» **SOURCE**:
In general, the frequency of measurement of the signal level is
preferably sufficiently high to enable an acceptable degree of
axial load sensitivity. The frequency of communication of the
signal level to the surface may be influenced by other factors such
as data rate, bandwidth, reach, etc.
[0062] To enable the communication signal level determinations and
communication of such signal level determinations, unit 36 includes
a signal level sensor, processor(s), data storage, and a signal
communicator or modem. Unit 36 may receive power from BHA 33, the
surface, or have its own power supply (e.g., batteries). The
processor(s) may include, for example, one or more general-purpose
microprocessors, digital signal processors, microcontrollers, or
other suitable instruction execution devices known in the art.
Processor architectures generally include execution units (e.g.,
fixed point, floating point, integer, etc.), storage (e.g.,
registers, memory, etc.), instruction decoding, peripherals (e.g.,
interrupt controllers, timers, direct memory access controllers,
etc.), input/output systems (e.g., serial ports, parallel ports,
etc.) and various other components and sub-systems. The storage is
a non-transitory computer-readable storage device and includes
volatile storage such as random access memory, non-volatile storage
(e.g., a hard drive, an optical storage device (e.g., CD or DVD),
FLASH storage, read-only-memory), or combinations thereof.
[0063] As previously described, in this embodiment, the signal
level determined by unit 36 is communicated to system 40 at the
surface. System 40 uses the signal level communicated by unit 36 to
determine the axial load at sub 35 during downhole drilling
operations. Accordingly, system 40 may also be described as
comprising an axial load determination unit or system. Since sub 35
is axially adjacent BHA 33 and bit 32, the axial load in
drillstring 30 at sub 35 is the same or substantially the same as
the axial load on bit 32 (i.e., the WOB).
[0064] To determine the axial load in drillstring 30 at sub 35,
system 10 and unit 36 are calibrated to map the signal levels
determined by unit 36 across a range of axial loads under known
conditions. More specifically, early in the drilling process when
borehole 11 is vertical (i.e., before any directional or horizontal
drilling), known axial loads are applied to drillstring 30 and the
measured and/or determined signal levels from unit 36 for the known
applied axial loads are mapped, resulting in a table or plot of
signal level versus axial load. For example, bit 32 may be lifted
off the borehole bottom to determine the signal level at zero axial
load; bit 32 may be placed on the borehole bottom and 100 k lbs
applied to drillstring 30 (e.g., with collars at the surface) to
determine the signal level at 100 k lbs of axial load; bit 32 may
be placed on the borehole bottom and 200 k lbs applied to
drillstring to determine the signal level at 200 k lbs of axial
load; and so on. Then, during subsequent drilling operations
(vertical, directional, horizontal, etc.), the measured and/or
determined signal levels communicated by unit 36 are compared to
the table or plot to determine the axial load at sub 35, and hence,
the WOB. As is shown in FIGS. 8 and 9, and will be discussed in
more detail below, the frequency of the communication signal
influences the signal level (e.g., power gain) at a given axial
load. Consequently, the frequency of the communication signal
during drilling operations is preferably the same as the frequency
of the communication signal during the calibration process. Of
course, system 10 and unit 36 may calibrated across multiple
frequencies, and any one or more of those calibrated frequencies
may be used during drilling operations. Alternatively, unit 36 can
be calibrated after fabrication in a controlled environment (e.g.,
lab) by applying a known series of axial loads to map the signal
levels determined by unit 36 across the range of axial loads under
known conditions (e.g., temperature, pressure, bending, etc.).

» **DATA LINES**:
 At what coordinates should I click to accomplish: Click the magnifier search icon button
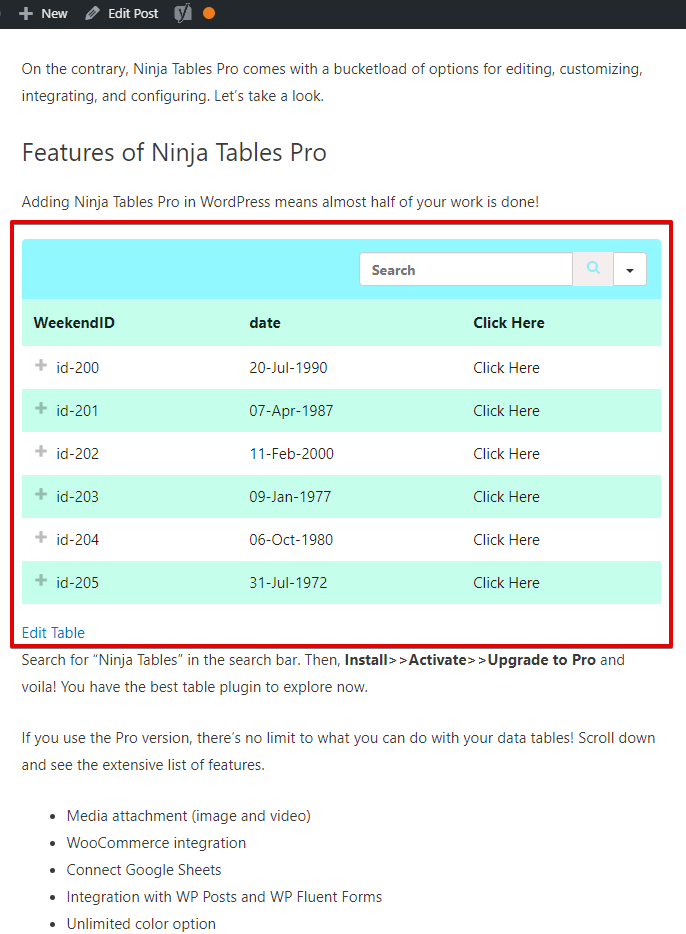[593, 269]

» **REQUIRED ACTIONS**:
• A. According to the text on measuring axial load during drilling, what components does unit 36 include for determining and communicating signal levels?
• B. From the text on measuring axial load during drilling, output the passage that starts at the words "In general, the" and stops after the words "bandwidth, reach, etc.".

» **FULL SOLUTIONS**:
• A. A signal level sensor, processor(s), data storage, and a signal communicator or modem.

• B.
In general, the frequency of measurement of the signal level is
preferably sufficiently high to enable an acceptable degree of
axial load sensitivity. The frequency of communication of the
signal level to the surface may be influenced by other factors such
as data rate, bandwidth, reach, etc.